- Required action -
Your answer must be the full set of records, copied exactly, with no pictures in it.

- Information shown -
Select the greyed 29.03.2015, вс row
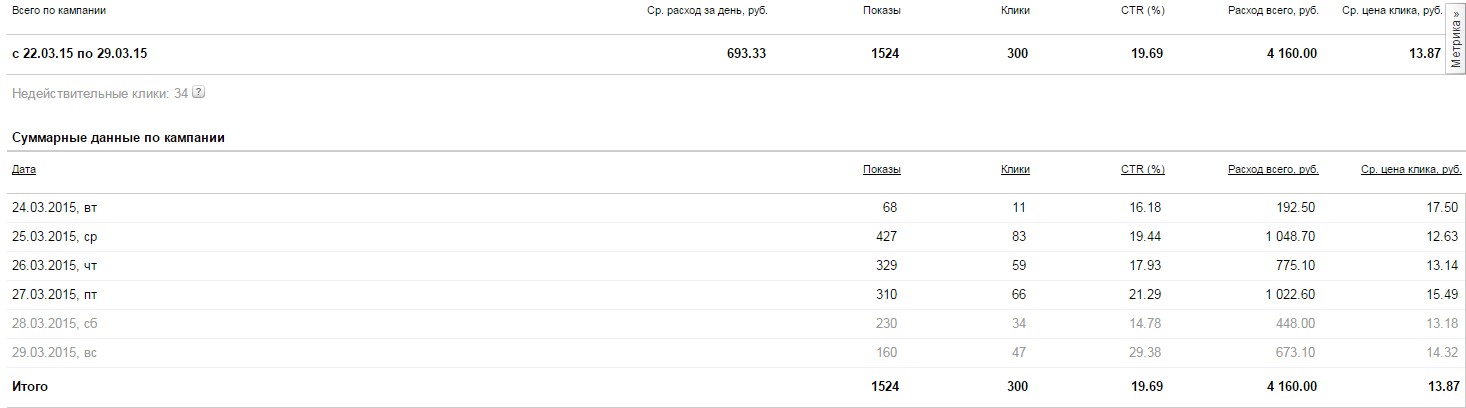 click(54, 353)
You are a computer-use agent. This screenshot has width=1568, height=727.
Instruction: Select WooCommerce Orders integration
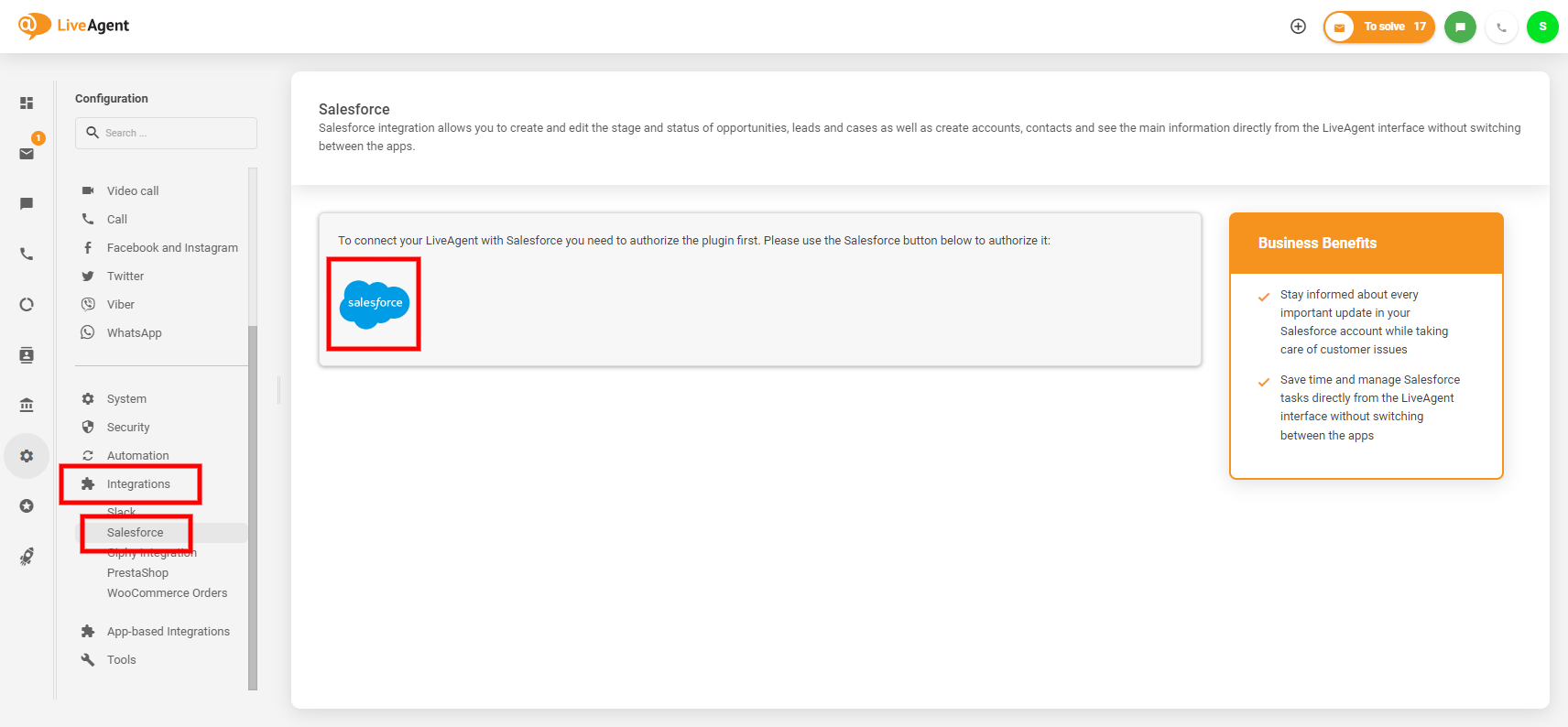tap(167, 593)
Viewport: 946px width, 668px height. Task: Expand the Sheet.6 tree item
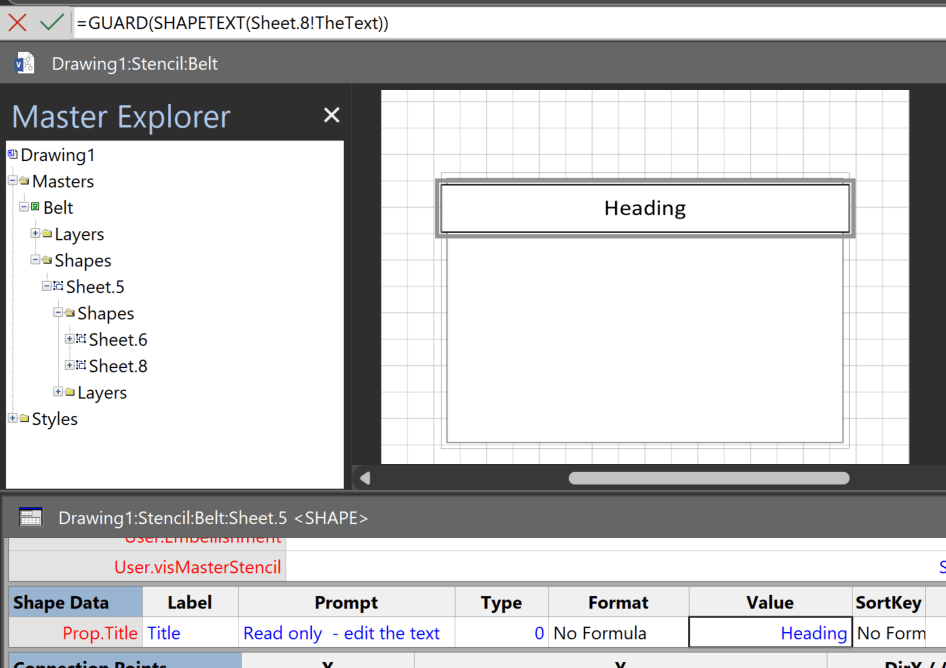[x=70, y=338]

- Result of the exercise -
Select the greyed 29.03.2015, вс row
 click(54, 353)
You are a computer-use agent. This screenshot has width=1568, height=727.
Instruction: Select WooCommerce Orders integration
tap(167, 593)
Viewport: 946px width, 668px height. Task: Expand the Sheet.6 tree item
[x=70, y=338]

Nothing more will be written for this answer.